M&B opted to implement Stibo Systems STEP strategic information management solution, which Leigh Wells, programme manager on the project, explained won out because of its flexibility. He said that the other solutions that were contending couldn’t integrate all the processes into one centralised system.

“Prior to STEP, there were a couple of big mistakes where someone had put a very high volume price to a high volume line incorrectly. That had a ripple effect throughout the business and that brought the business case to life. There was an appreciation that the business needed better data,” said Wells.

“Stibo was selected because of its flexibility. There are big MDM solutions out there, but they are costly and rigid. STEP allowed us to integrate both our product information management system and our ingredient recipe management system – which some of the others weren’t able to do.”

Wells and Vasey also said that a key benefit was that STEP was able to easily integrate into a number of its other key systems, including its GS1 feed, its JD Edwards financial system, and its PeopleSoft HR system.

M&B now has improved visibility across all of its brands, where the one system shows information on every bar and restaurant in the company, and allows better visibility into retail and stocking policies.
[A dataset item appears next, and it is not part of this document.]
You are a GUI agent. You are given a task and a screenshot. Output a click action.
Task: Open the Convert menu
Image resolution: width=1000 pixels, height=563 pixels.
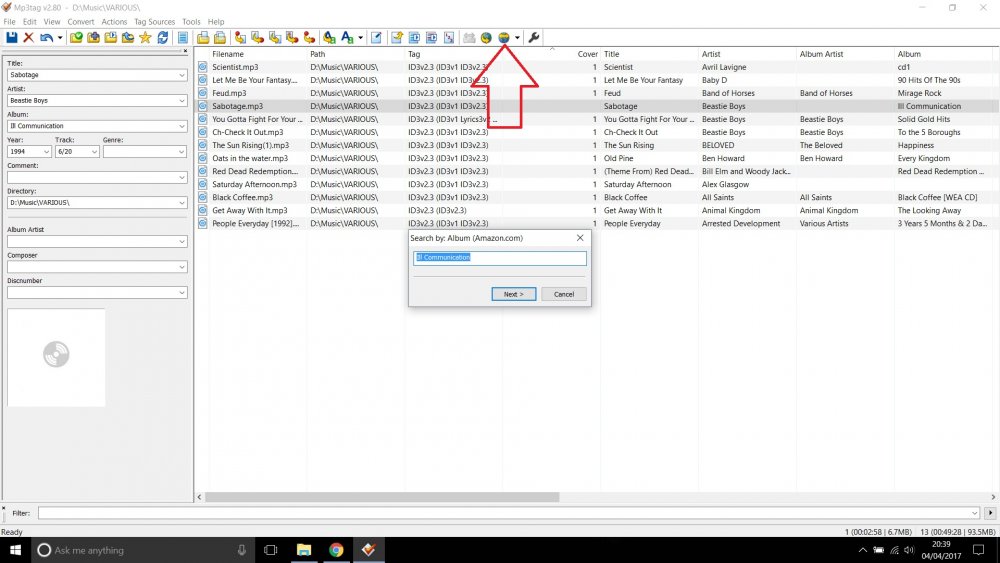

Although specifics weren’t revealed, M&B was also able to ‘immediately’ make reduction in staff, due to not having to re-key information into an MDM system.

However, the team did face problems with data quality and educating staff when implementing the system.

“Data was the main problem. We had managed siloes in what was essentially a spreadsheet system, where we were doing uploads every night, which meant consistency wasn’t great. There were challenges in identifying where the master data was, cleansing it, and then migrating it,” said Wells.

“The other problem was education and training in terms of preparing the business for the change that was about to happen. It’s always difficult moving people onto a new process.”

However, both Wells and Vasey agree that the benefits going forward outweigh these initial challenges.

Wells said: “We are doing other projects at the moment where master data is required and what we are seeing is that instead of going through a massive design phase and integration, it’s now simply a case of which data do you want and very simply developing one interface. You then have a full integration of the solution.”

“There are huge benefits like that, which weren’t even considered when the business case was put together.”

Vasey added: “There was an investment appraisal done, which was mainly around efficiency, but there are other benefits being realised much faster than we ever thought – although these probably haven’t been translated into hard cash yet. The main one being that we now have a strategic platform for growth.”

“In terms of our investment plans for new technology, STEP is at the heart of what we do now.”

Although the main programme completed in April, M&B is now looking to upgrade to Stibo’s latest version of STEP so that it can further improve data quality and efficiency. Wells explained that M&B wants to be able to do data quality checks within the STEP system, rather than on a daily basis once the data has been extracted.

“We want to ensure that only good data comes out of step – at the moment we do data quality checks outside of the system. There is a new business rule engine inside of the new version of STEP that we like the look of,” explained Wells.

“There will be certain business rules, conditional scenarios, within the system that say if field A is a certain value, then field B must be one of these other values. At the moment we take it out and run nightly checks over the whole of the data to make sure it’s consistent.”

“An upgrade will allow us to push that process further upstream.”